In this context, he pointed out to growing demand from the middle class that will seek improvements in infrastructure, state services, healthcare and education.

“It’s important not to miss the opportunity to invest in these sectors,” Ivlev told Russia Direct at The Krasnoyarsk Economic Forum. “The middle class is traditionally a source of long-term money and an active consumer of services. In developed countries, the middle class is over 53 percent of the population; in Russia, according to experts, that figure is no more than 10 percent. The development of the Russian middle class is thus of great interest to foreigners.”

Indeed, in 2008 then President Dmitry Medvedev looked very ambitious and overly optimistic about boosting Russia’s middle class, which should have reached 60-70 percent by 2020, as he saw it during his presidential term.

However, some research studies create a far less rosy picture.
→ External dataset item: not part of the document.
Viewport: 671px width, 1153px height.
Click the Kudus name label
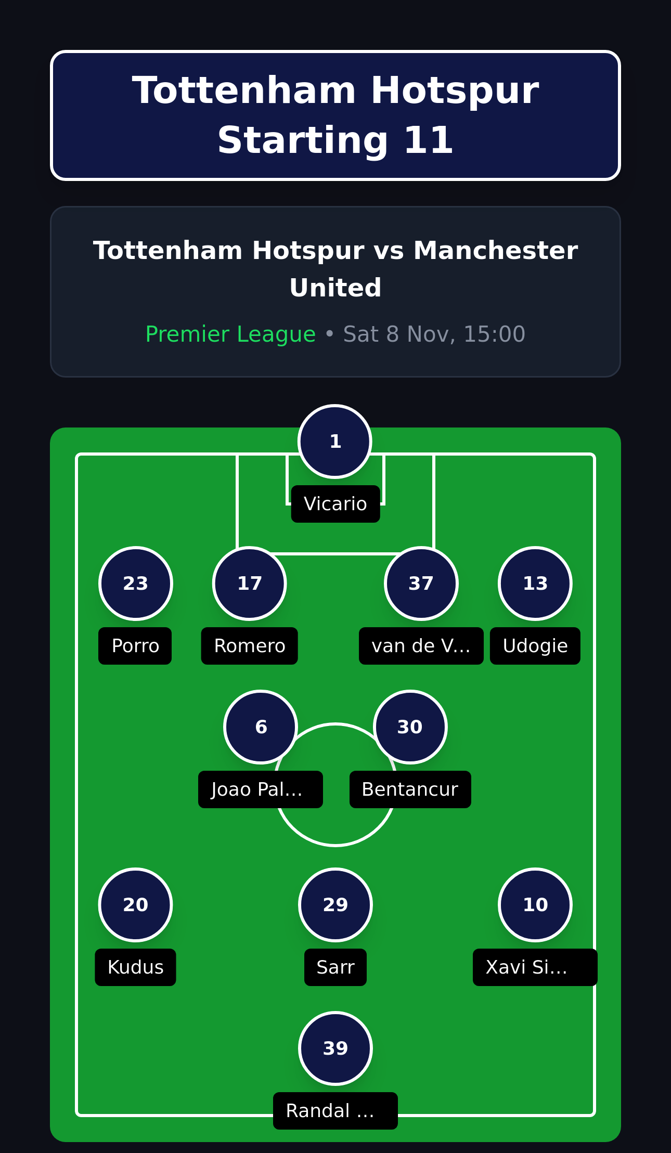pyautogui.click(x=135, y=967)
Although some Russian experts and officials argue that nearly 20 percent of Russians were part of the middle class in 2008, the real figure was about 7 percent, claimed independent Russian experts.   

In 2013, Russia media quoted the Moscow-based Independent Institute for Social Policy, which found out that Russia’s middle class is growing very slowly, with only 19 percent of families now part of the middle class.

It contradicts the findings from EY that claimed that “the middle class in Russia is stronger than other emerging markets and growing vigorously.”

Goldstone assumes that EY is judging "middle class" by a standard that applies across all the emerging market countries. 

“So if the common standard is an income of $5,000 per year, then Russia will have many more people in that category, as a percentage of its population, than Brazil, or China, or India,” he said. “But if the standard of "middle class" is something like a European standard of middle class, which would be more like $10,000 per year in income, then the percentage will be much smaller. So it all depends on what level you set for "middle class." There is no standard international definition.”

Another problem is the composition of professionals in Russia’s middle class. The high-qualified professionals, entrepreneurs, academics and professors are being replaced by those working in the government sector such as officials, bureaucrats, and military personal, who represented about 20 percent of Russia’s middle class, according to Independent Institute for Social Policy. It argues that such a trend doesn’t support entrepreneurship and, hence, is hardly likely to attract investment.   

It remains to be seen how the middle class will adjust to the implications of capital outflow. In this context, Buklemishev argues that, unlike capital, the middle class is not fleeing. As such, it shoulders all burden of the capital outflow, with the number of jobs decreasing and level of compensation for these jobs shrinking. All this spurs domestic migration and drives people to the center, he warns.

UPDATE: This article was updated on May 14, 2014 to include commentary from comments James R. Barth, the Lowder Eminent Scholar in Finance at Auburn University and a senior fellow at the Milken Institute.